In the past week, I've had two pretty close calls with the extreme: reading Annapurna and skiing the headwall at McCauley Mountain in Old Forge. I was thinking about commonalities between the two; as scary as the icy, scraped out section of a groomer run is, I am only partially kidding about the extreme-ness of skiing at this 633 vertical-foot lift-served ski mountain.

I kept thinking about it, trying to figure a bridge between my two encounters with the extreme, and it came to me. I went skiing on both Friday and Saturday. The Friday tickets at McCauley are $12 (...$12, such a steal)! I go every Friday for this wonderful deal, but this weekend, I also wanted to go on Saturday. Weekend tickets are $25, still a far cry from the $110 tickets at my local mountain in Colorado, but I remember feeling a bit robbed, "Am I really paying $25 to ski at this rinky-dink mountain?"

I was surprised to feel this way, but it made me consider, what is the price of adventure? How much am I willing to pay to ski for a day? Answers to this question range from $12 Crazy Friday's at McCauley to Aspen's going rate of $150 per day (get a little bit more extreme and you can pay thousands of dollars to hele-ski).

I see these same considerations to be at play in large-scale expeditions like Herzog tells of in Annapurna. Herzog and this Annapurna expedition team pushed to find the 'most extreme' - the most remote mountain in the Himalaya, at the time, thought to be the highest in the world. And while reading, I couldn't help but notice the seemingly indispensable budget that Herzog worked with. Is the price of adventure proportional to the extremeness of the activity?

That's not exactly a profound question. There doesn't seem a definitive response. Sometimes yes and sometimes no. But I can only respond so indefinitely from the vantage point of my own privilege.

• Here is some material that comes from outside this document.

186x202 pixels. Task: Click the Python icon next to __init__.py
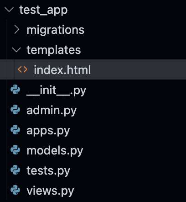[16, 90]
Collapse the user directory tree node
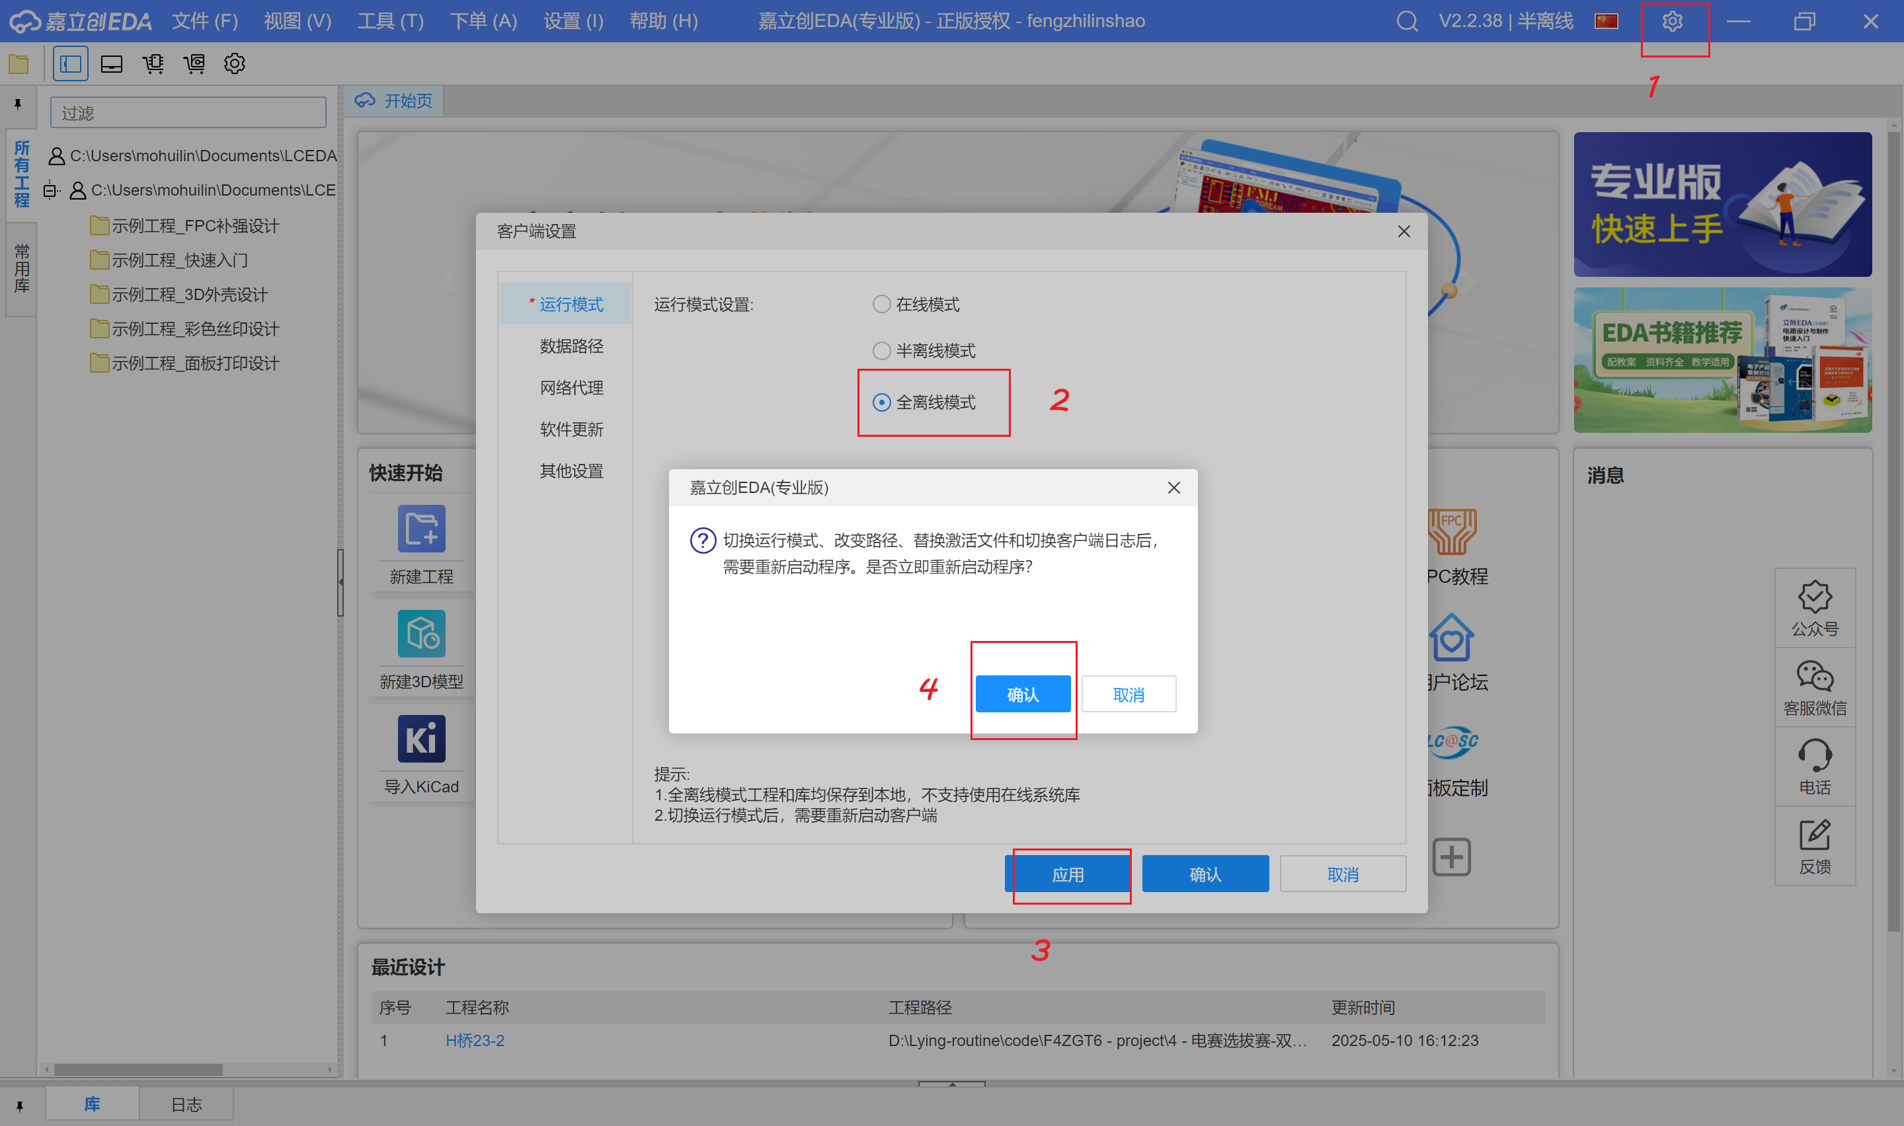 tap(50, 190)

I can think of instances of the affirmative; yes, only wealthy people can pay to be guided up Mount Everest. I can think of instances of the negative; no, there are always those people who go out and climb mountains needing no more than the basic equipment. In either case, I fail to step outside of my own privilege. My privilege is that I can take survival for granted; I pretty much always feel that my basic, fundamental needs (food, clothing, shelter, water) will be met. When those needs are met, or seemingly secure, I feel free to splurge on a nice new Patagonia puffy. For someone outside such a privilege, the price of adventure must be huge, perhaps never outweighing the need to secure the basics. In Annapurna, for example, the 'price of adventure' for those coolies who carried all of the gear was a wage rather than a deposit.

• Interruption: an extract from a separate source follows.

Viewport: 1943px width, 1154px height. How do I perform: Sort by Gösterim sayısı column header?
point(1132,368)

That is getting beyond the original question, but I think that is where we can find some solidity - in wondering what is the price of adventure we must also ask who has the privilege to pursue the adventure?

1 comment:

  1. "People do not climb mountains when they are trying to ensure their survival at the base of it." I once read that statement, the source of which I have long forgotten, in an article talking about the lure of climbing mountains and why often local populations have no desire to summit peaks when others will travel halfway across the world and risk their lives for the pursuit. In Herzog's account, Sherpas do not climb for recreation, but rather for the good wage working an expedition provides. I have often thought of excellence in recreational pursuits as a sign of modern post-industrial society climbing very high collectively up Maslow's hierarchy of needs. In the same way that one can occasionally splurge on another Patagonia puffy after the heating bill has been paid, societies that have met the basic needs of their citizenry can afford to expend resources on more superfluous pursuits such as high altitude mountaineering expeditions, the NFL, or even liberal arts education. Communities would not send students to college, develop strong individuals as professional athletes, or spend money on high altitude climbs if they needed to cut wood for heat, kill game and grow vegetables for food, and build houses out of local resources. Climbing mountains is indeed a privilege and one that is afforded to members of post-industrial modernized societies who are not occupied with cultivating food to ensure their survival in the valley below.